これは、水に慣れていない大人にいきなりクロールで25メートル泳ぎなさい。と言っているようなものだ。(実際私が30代前半で長いブランクののち水泳を始めたときがそうだった。)
本当は、在宅勤務だけでない本来のテレワークから徐々に始めていれば良かったのだが、今回ばかりはやむを得なかった。
始まってしまったものは仕方がない。急激な行動変化や環境変化の反動で、在宅勤務を良くないものと決めつけたり、その連想でテレワークも“いまひとつだ”と思っている人も多いと思う。
一方ですでに20%ぐらいのビジネスパーソンや経営者はテレワークを使いこなしている。
この差は何だろうか?
使いこなしている人は、もともとオンライン的な仕事をしていたにすぎない。自律してどこにいても誰とでも仕事ができる人達だ。
それは、必ずしもネット環境やオンラインでのMTGに精通しているという意味でもない。
オンラインで仕事をする時代が来ているという事を当たり前に思っていただけである。
水泳で言うと水には慣れていて、特定の泳ぎ方を知らなかっただけである。
この水に慣れる。とはどういうことか?
私はオンライトとオンサイトのバランス感覚を養うことに尽きると思う。
私は、このオンサイトとは現場という意味があるがリアルとか直接という意味も含めて使っている。アナログ感覚と言ってもよい。
私の会社ではテレワークは、“オンラインビジネス”の一つだと思っている。オンラインビジネスの定義はこうだ。
インターネットなどを使ってオンライン上で人と人がつながり、営業、商談、セミナー、研修、交流会等を実施する仕組みの事である。
私自身は、ITの仕事を長年やってきたし、俗にいうテレワークは創業時から当たり前にやってきた。
もともと、27年前に仕事スタイルと会社経営の方法としてSOHOワーカーを選択したことが出発点だが、本当の意味でオンラインに精通したのは新興国中心の海外ビジネスの経験からだ。
海外経験がある方ならわかるが、オンラインを使うとメリットが沢山ある。
デメリットやストレスを感じる前に、メリットを様々体験できる。
セミナー、商談、通訳、同行、商談会などきりなく効果がある。
海外ビジネスの最大のハードル、それは日本からの物理的な出張だ。
経営者は特にコスト感覚には敏感だ。
自ずと出張回数に制約がかかる。
海外出張のコストを減らす方法はないのか?
と考えると出張回数を減らしてオンラインを使おうとなる。ごく自然の流れである。

# 提供資料
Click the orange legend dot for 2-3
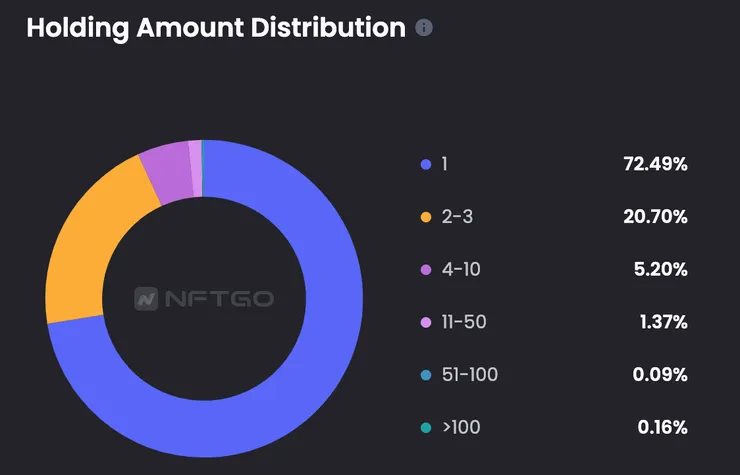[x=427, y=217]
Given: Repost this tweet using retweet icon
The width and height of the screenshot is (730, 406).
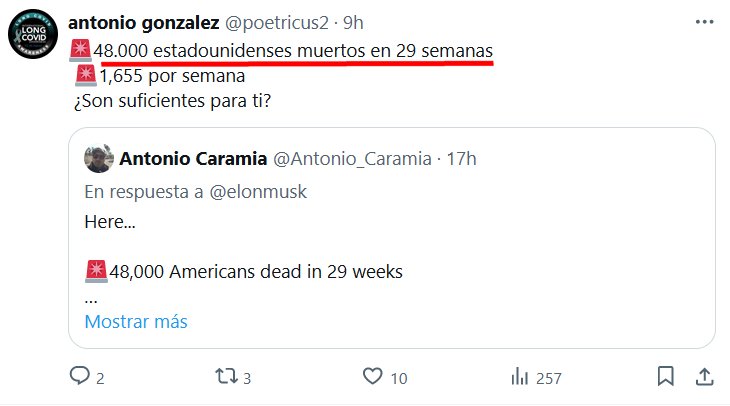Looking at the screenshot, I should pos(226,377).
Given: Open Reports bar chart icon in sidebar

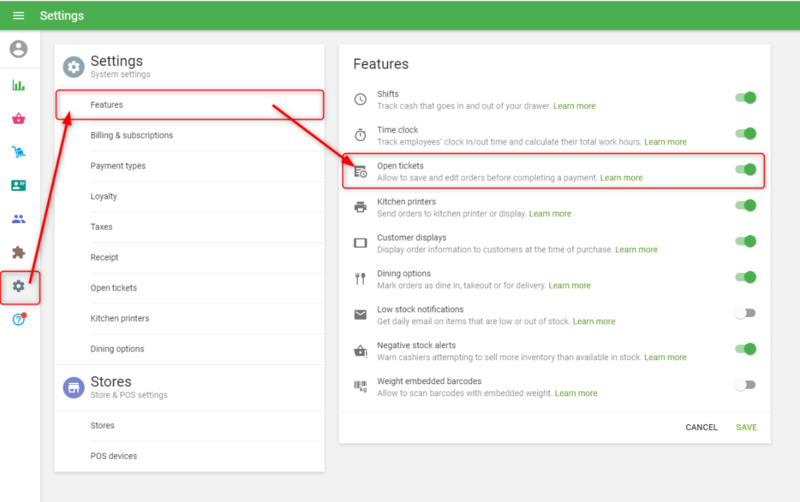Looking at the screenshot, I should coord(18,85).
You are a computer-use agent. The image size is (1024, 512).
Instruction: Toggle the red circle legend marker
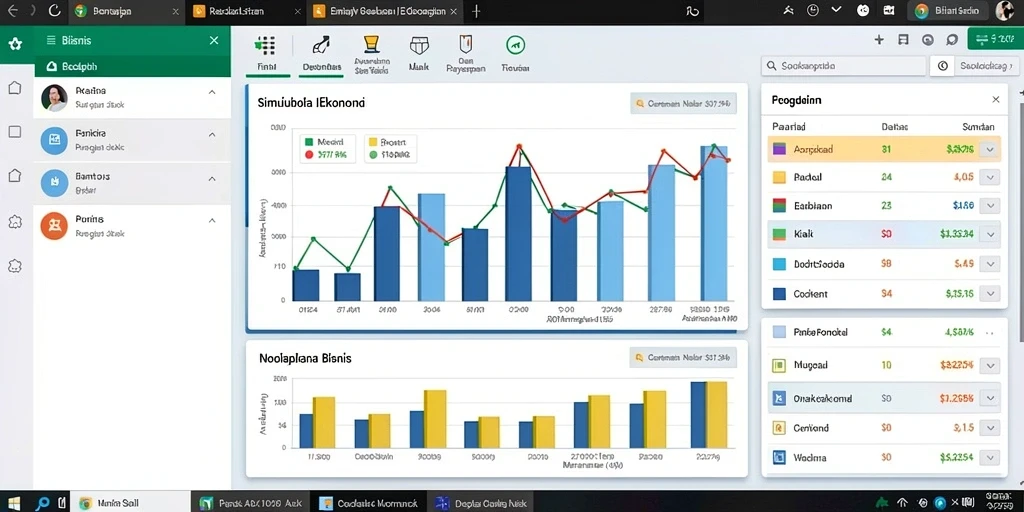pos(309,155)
---
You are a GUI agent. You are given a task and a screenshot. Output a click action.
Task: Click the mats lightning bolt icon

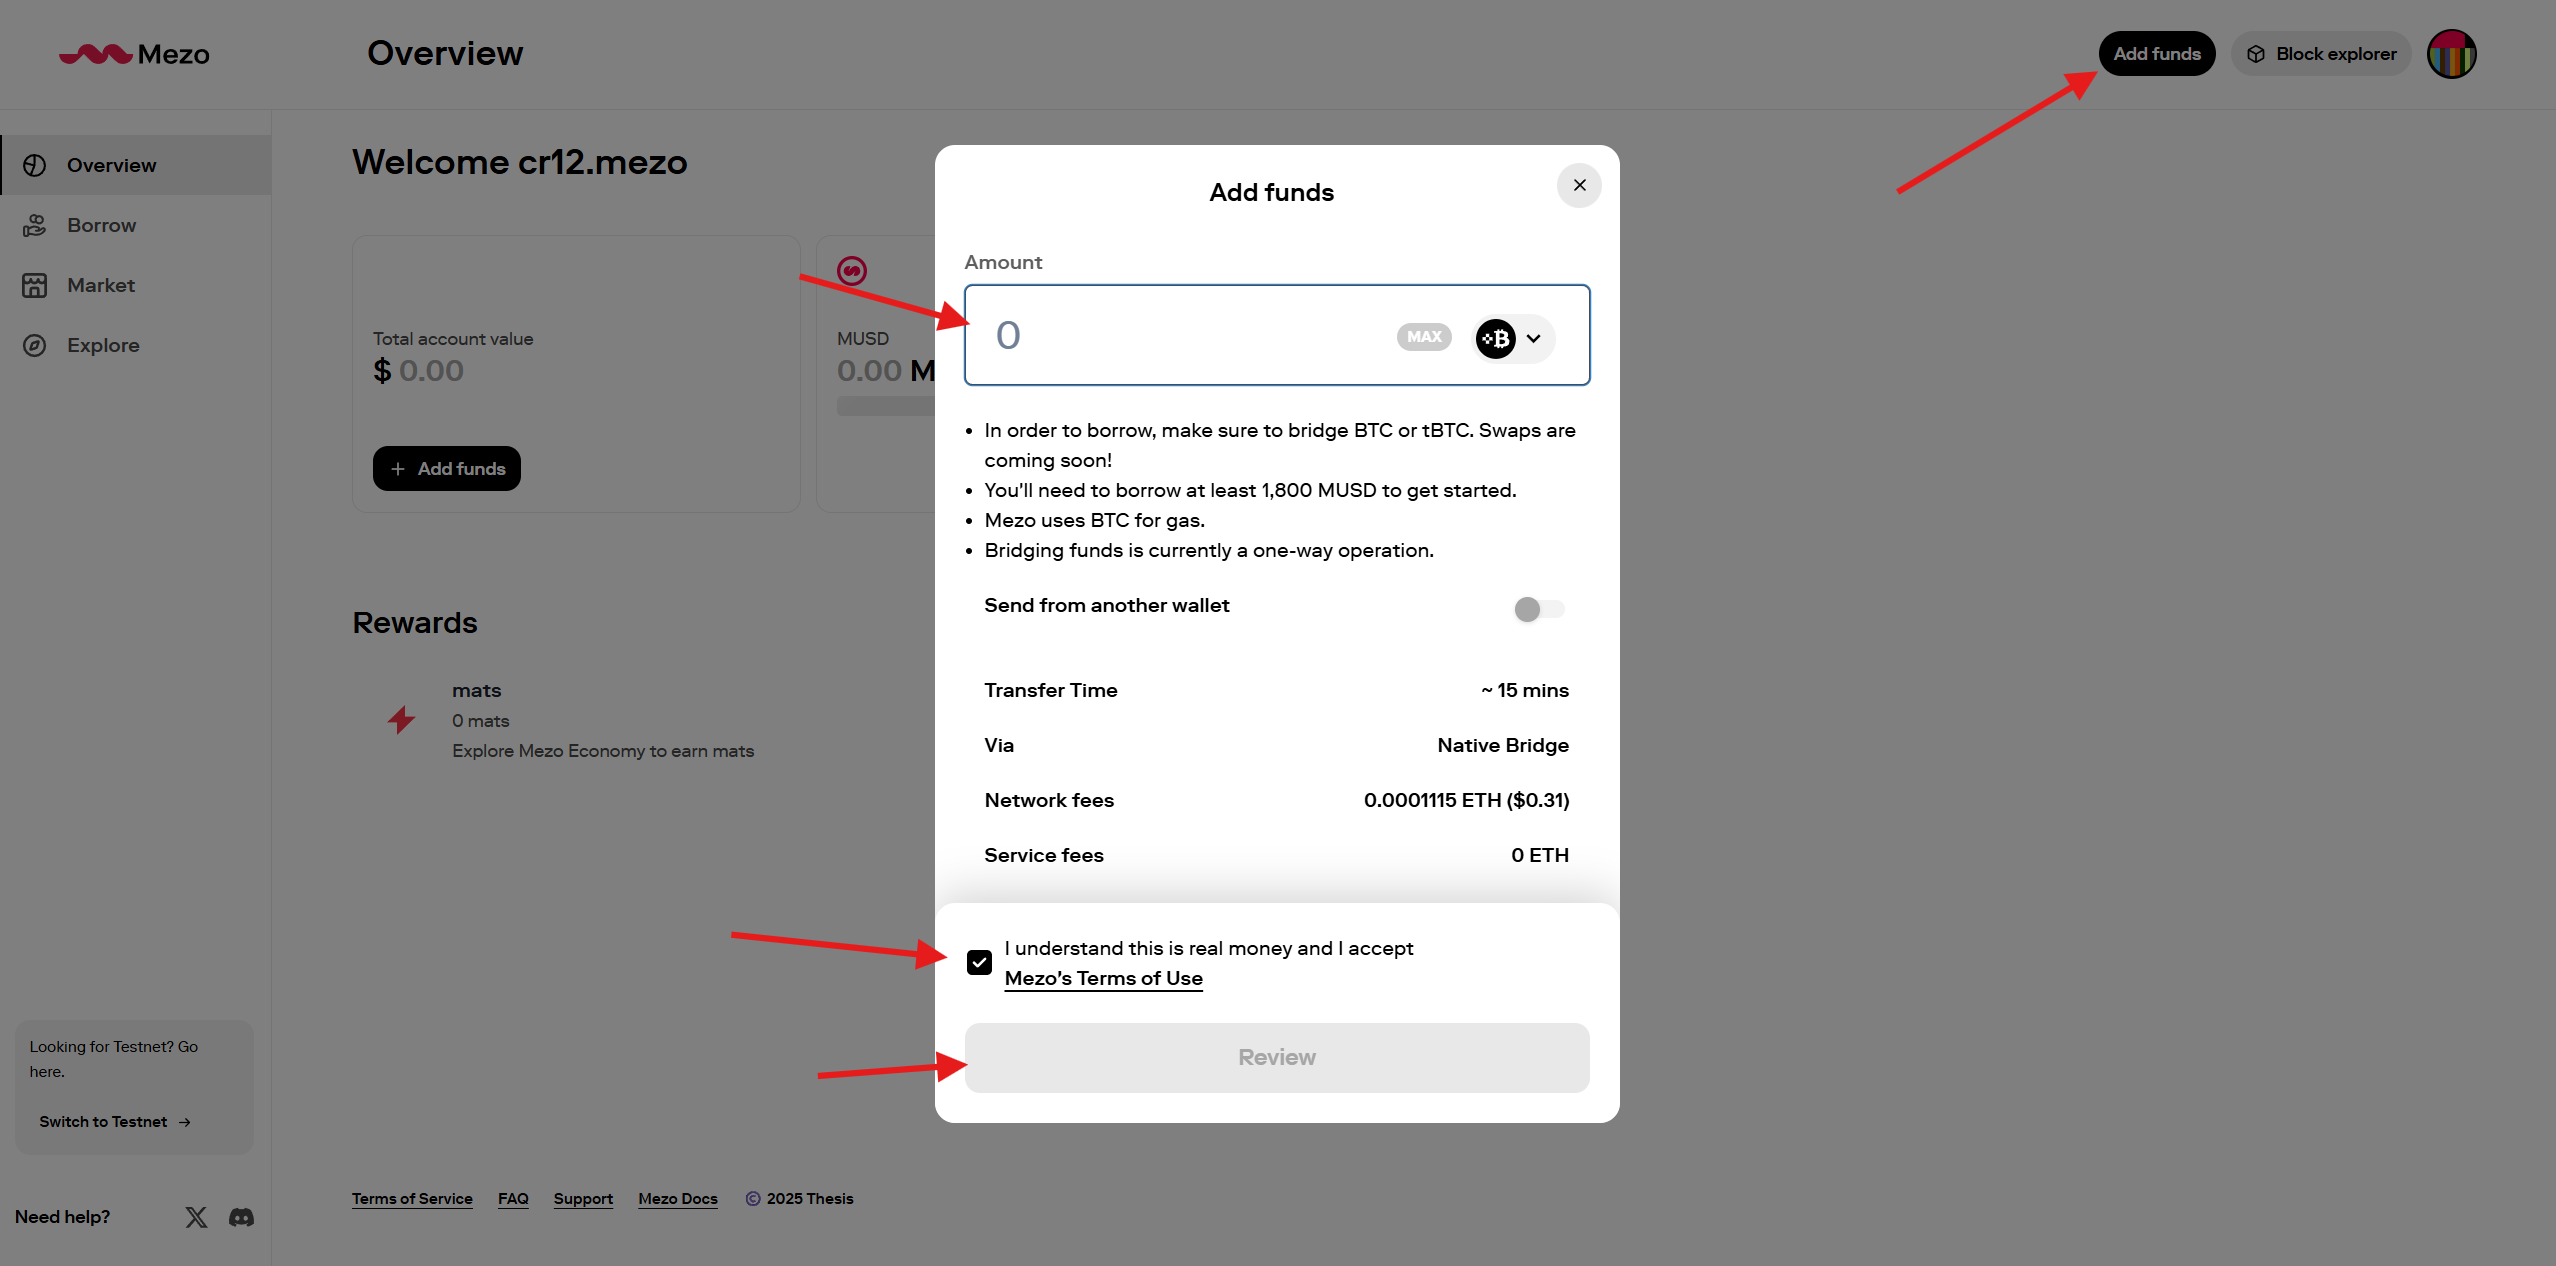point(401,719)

# やること
**a)** 本文から、「私はオンライトとオンサイトのバランス感覚を養うことに尽きると思う。」で始まり「経営者は特にコスト感覚には敏感だ。」まで続く部分を、一字も変えずに返す。
**b)** 本文によると、経営者の出張回数に制約がかかるのはなぜか。1〜3文で説明する。

# 出力
**a)**
私はオンライトとオンサイトのバランス感覚を養うことに尽きると思う。
私は、このオンサイトとは現場という意味があるがリアルとか直接という意味も含めて使っている。アナログ感覚と言ってもよい。
私の会社ではテレワークは、“オンラインビジネス”の一つだと思っている。オンラインビジネスの定義はこうだ。
インターネットなどを使ってオンライン上で人と人がつながり、営業、商談、セミナー、研修、交流会等を実施する仕組みの事である。
私自身は、ITの仕事を長年やってきたし、俗にいうテレワークは創業時から当たり前にやってきた。
もともと、27年前に仕事スタイルと会社経営の方法としてSOHOワーカーを選択したことが出発点だが、本当の意味でオンラインに精通したのは新興国中心の海外ビジネスの経験からだ。
海外経験がある方ならわかるが、オンラインを使うとメリットが沢山ある。
デメリットやストレスを感じる前に、メリットを様々体験できる。
セミナー、商談、通訳、同行、商談会などきりなく効果がある。
海外ビジネスの最大のハードル、それは日本からの物理的な出張だ。
経営者は特にコスト感覚には敏感だ。

**b)** 経営者は特にコスト感覚に敏感だからである。海外ビジネスでは日本からの物理的な出張が最大のハードルであり、そのコストを意識すると、おのずと出張回数が制約される。